### Your task
Your answer must be the exact lines from the one with "How do I perform: Click" to the end of the data, both included, with no pictures.

### Dataset entries

'''

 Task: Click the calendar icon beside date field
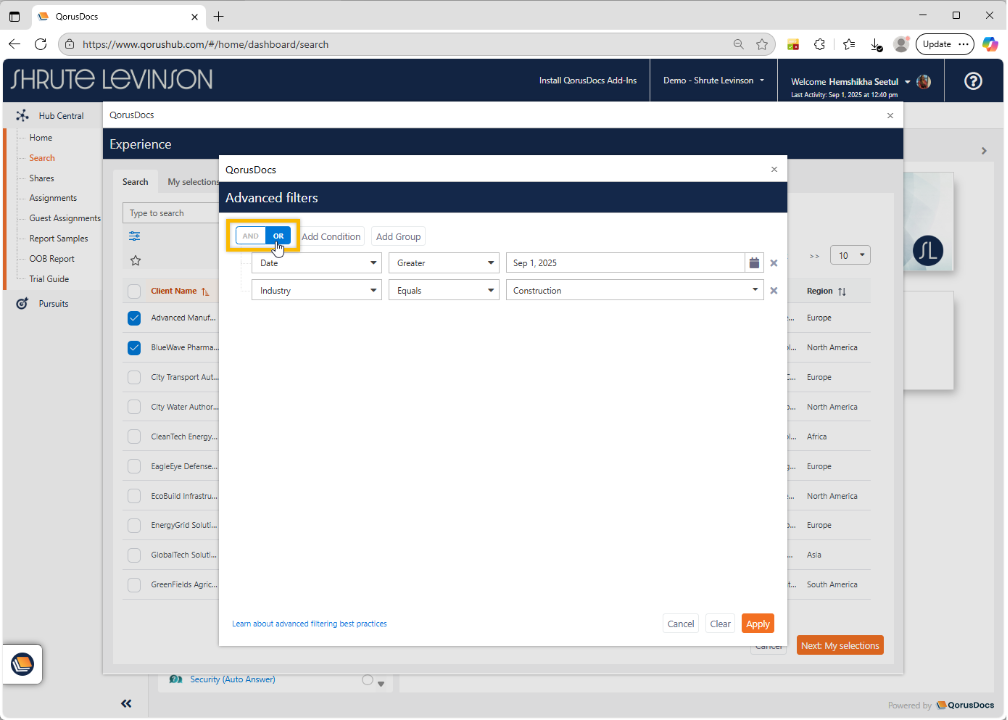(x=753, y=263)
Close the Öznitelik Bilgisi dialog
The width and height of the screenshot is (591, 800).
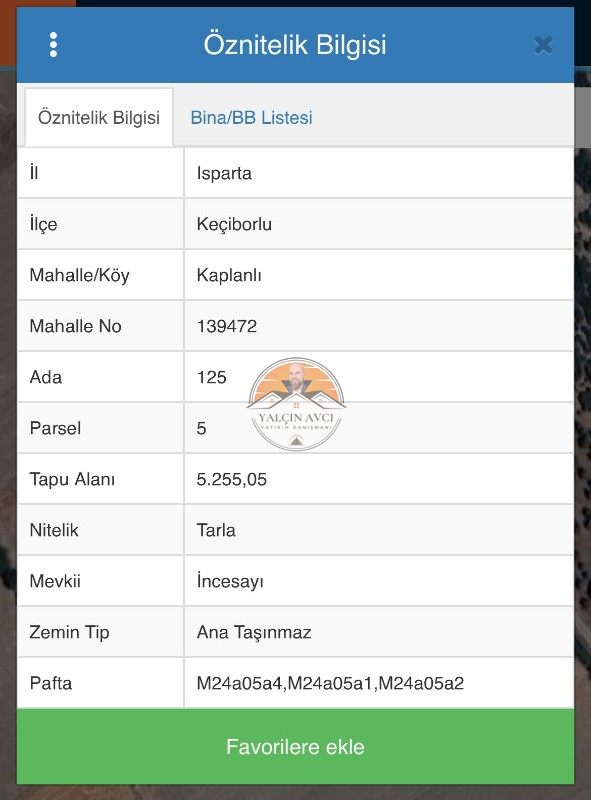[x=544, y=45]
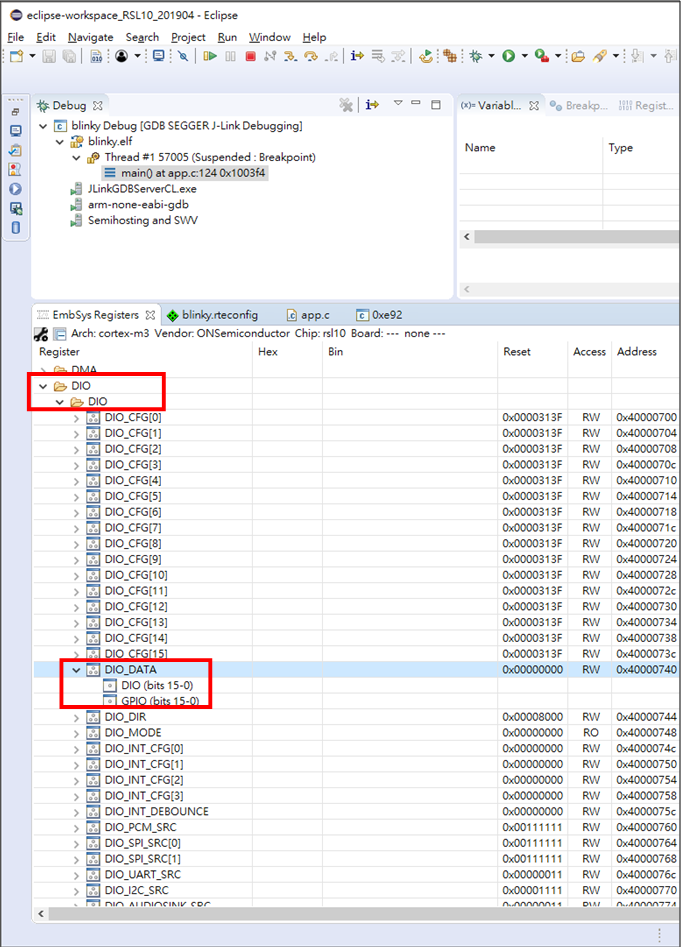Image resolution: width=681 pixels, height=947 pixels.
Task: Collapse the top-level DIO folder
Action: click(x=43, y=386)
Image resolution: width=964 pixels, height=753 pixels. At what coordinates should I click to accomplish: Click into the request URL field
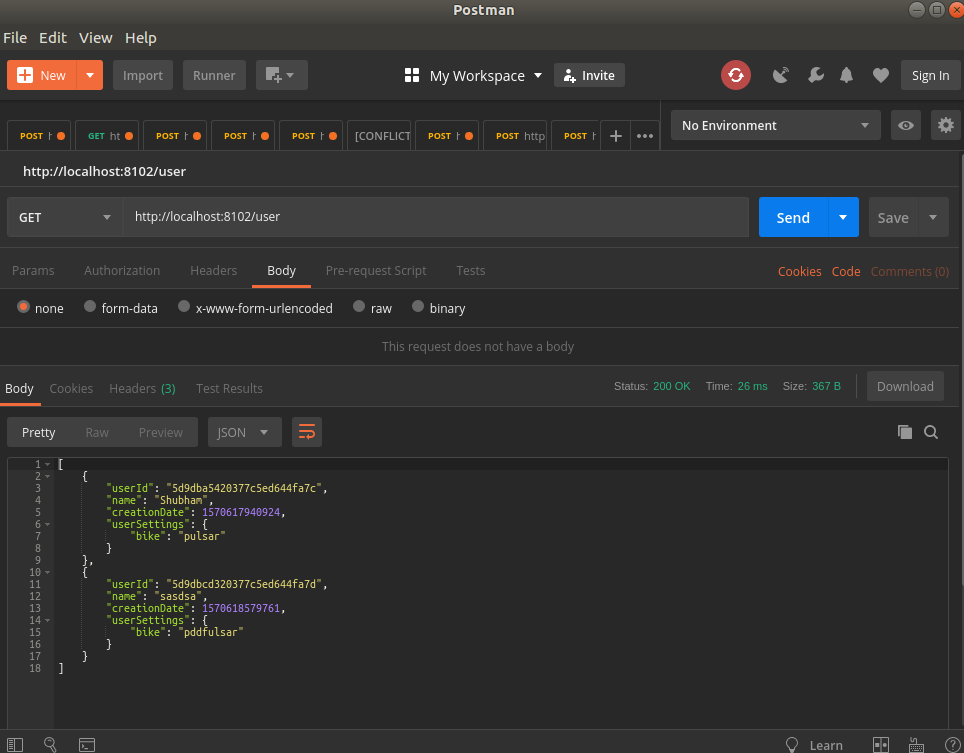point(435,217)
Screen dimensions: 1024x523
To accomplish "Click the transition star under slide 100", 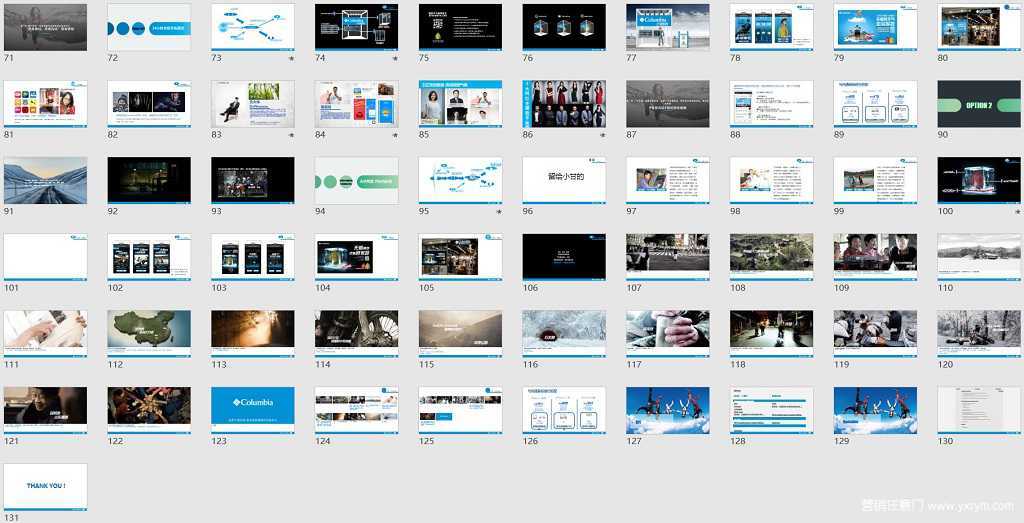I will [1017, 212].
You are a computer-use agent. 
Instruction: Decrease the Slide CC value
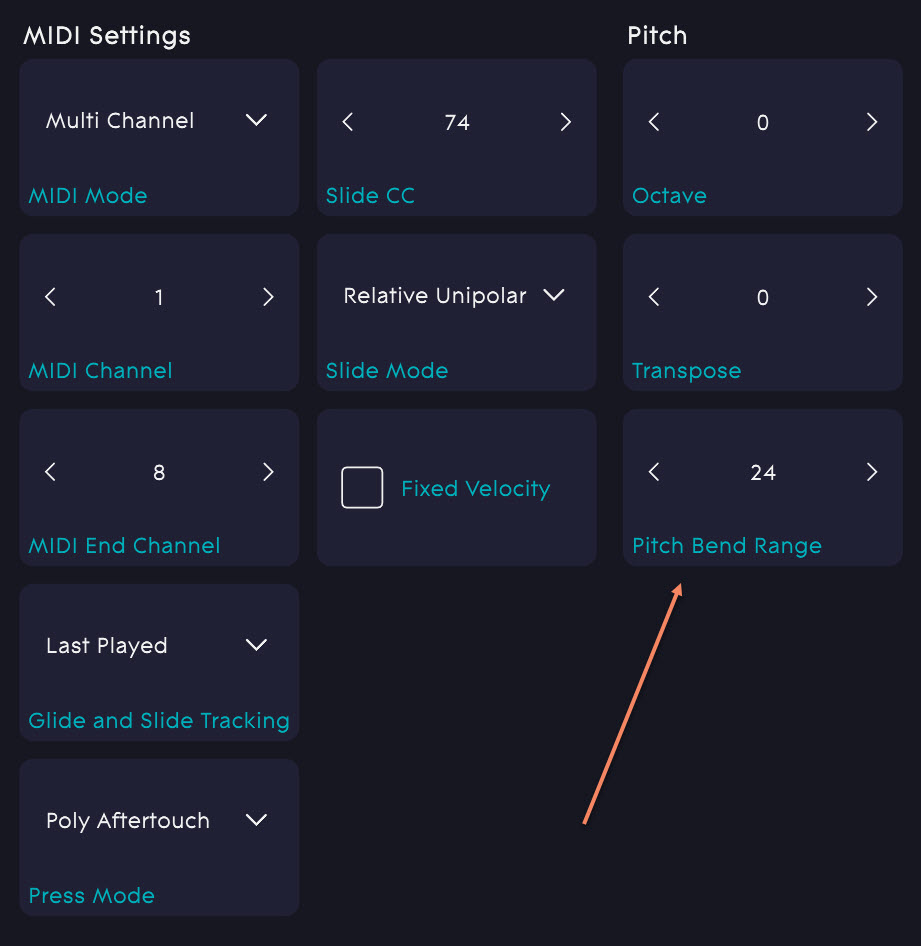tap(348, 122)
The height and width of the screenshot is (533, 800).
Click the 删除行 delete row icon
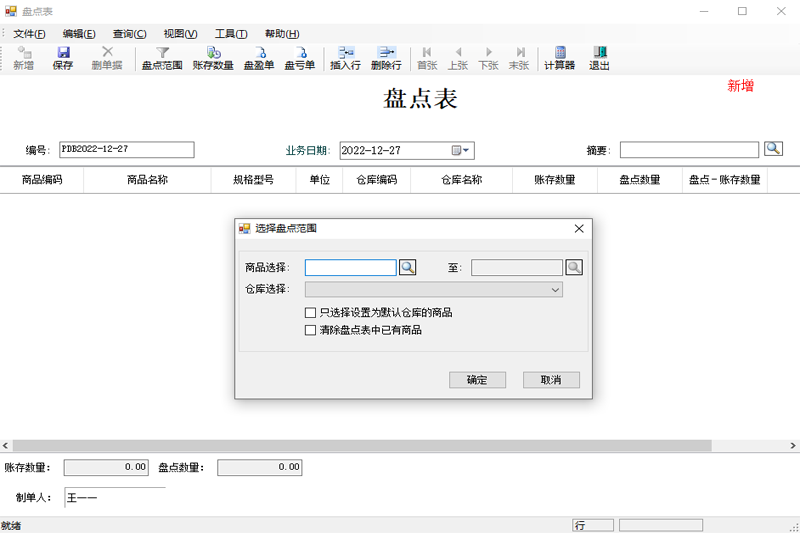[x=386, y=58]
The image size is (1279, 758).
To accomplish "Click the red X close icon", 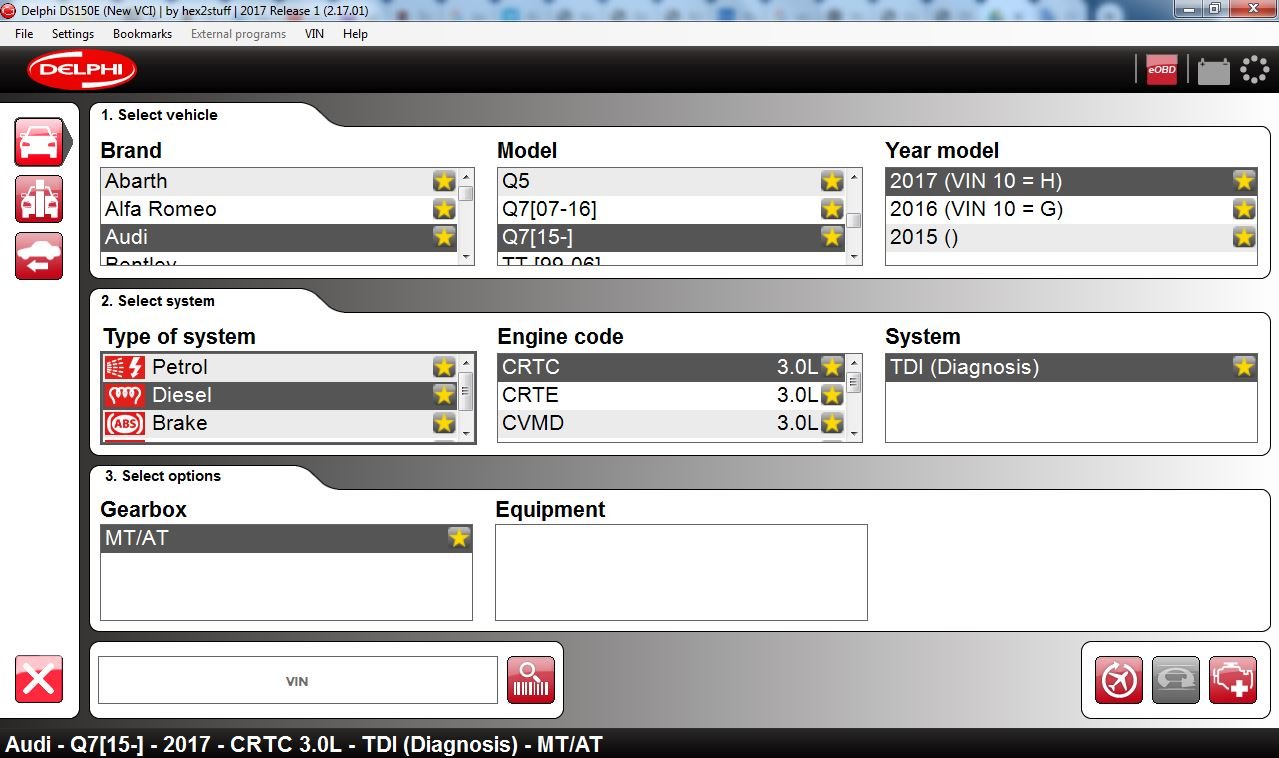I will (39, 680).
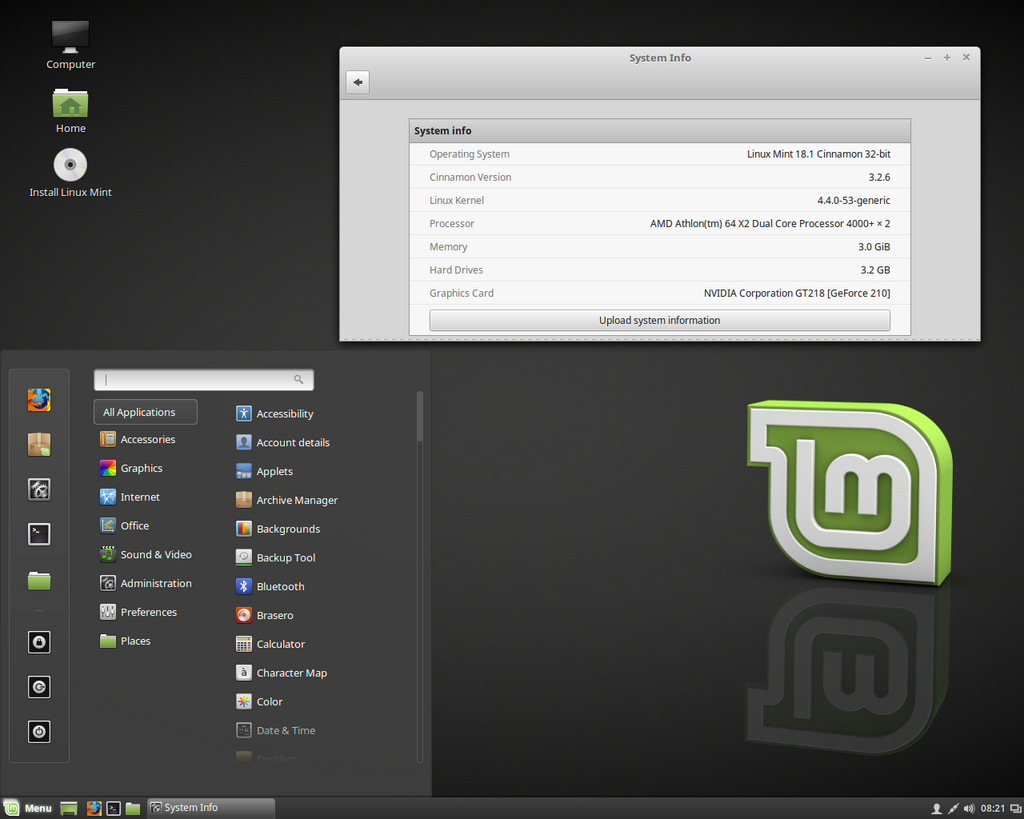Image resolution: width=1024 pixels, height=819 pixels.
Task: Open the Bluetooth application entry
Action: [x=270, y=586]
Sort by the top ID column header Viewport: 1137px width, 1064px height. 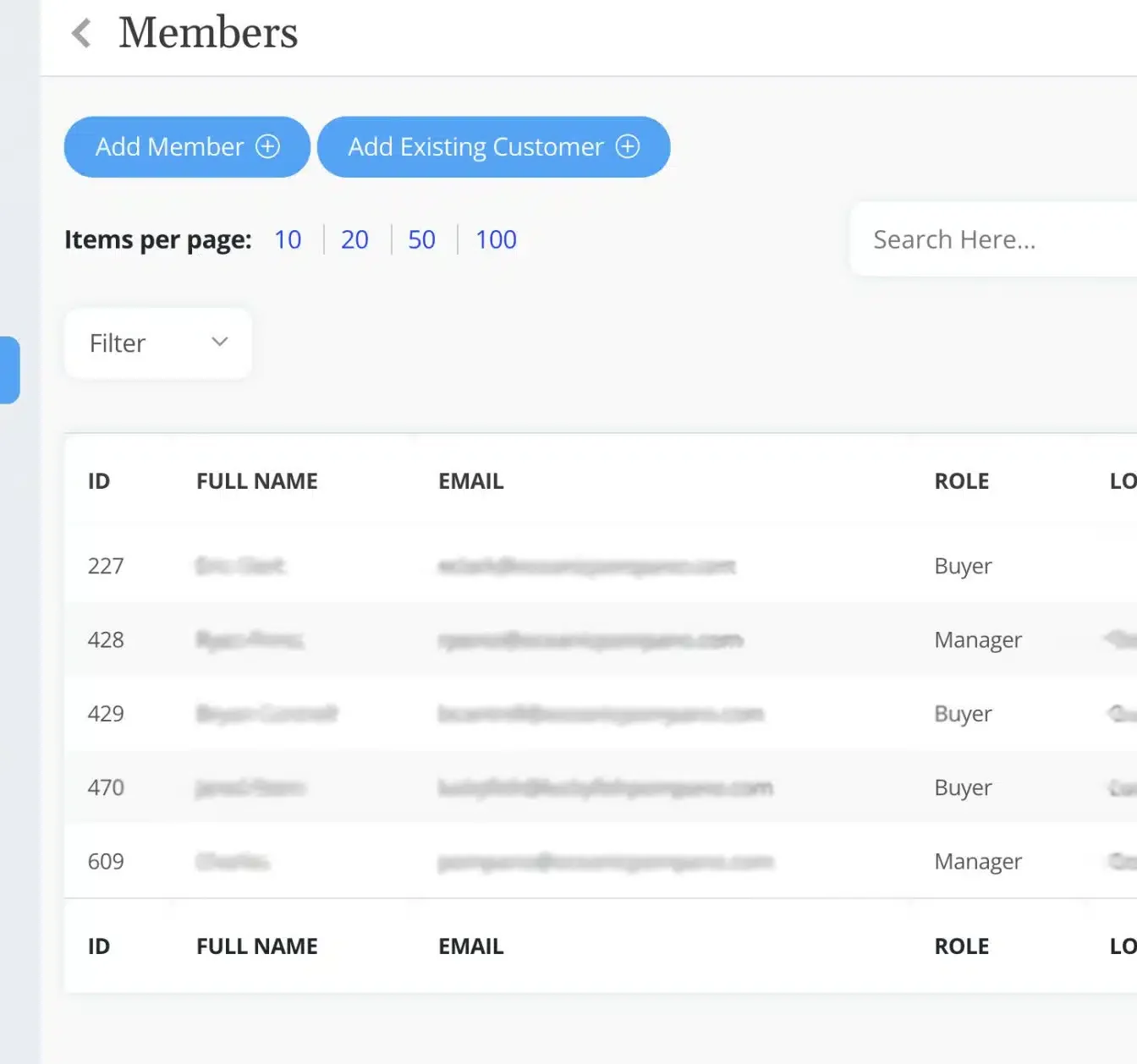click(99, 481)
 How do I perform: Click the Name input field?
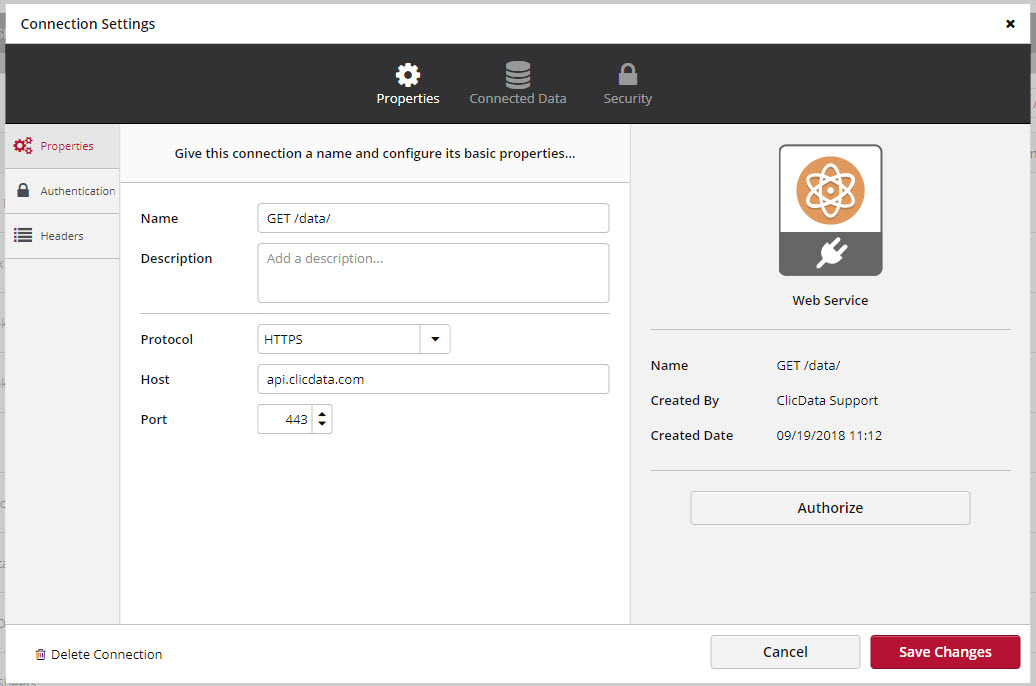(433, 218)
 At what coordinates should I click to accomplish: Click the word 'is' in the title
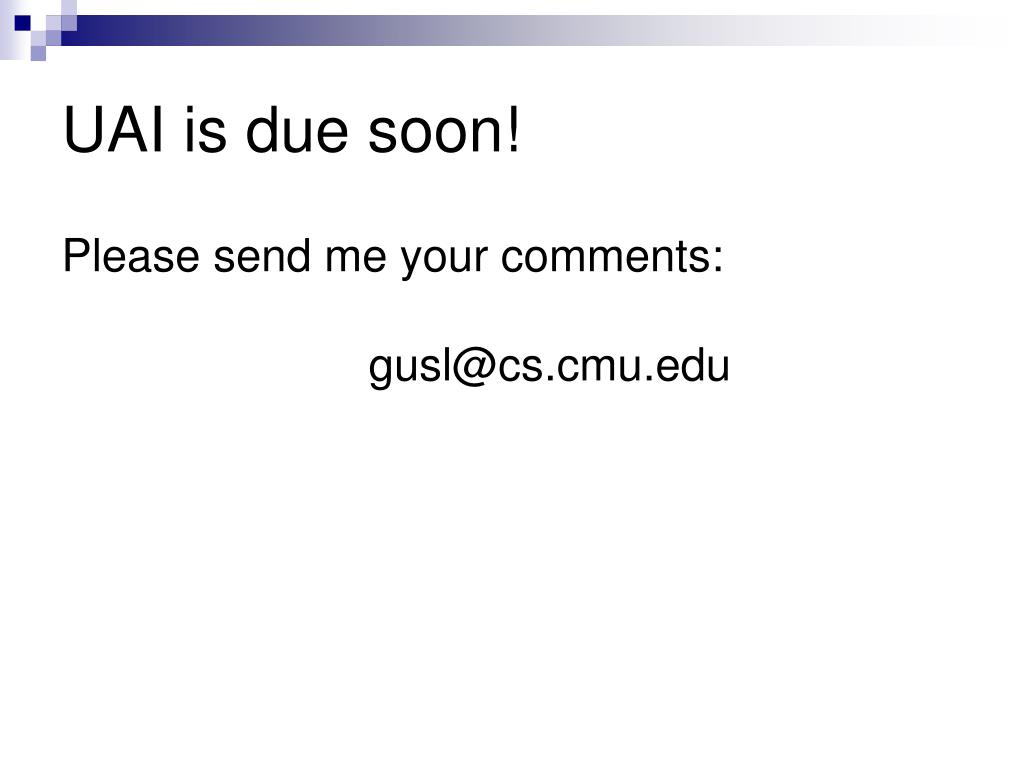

'''

### Task solution
 How do I perform: Click the Name input field?
(433, 218)
 At what coordinates should I click to accomplish: Click the word 'is' in the title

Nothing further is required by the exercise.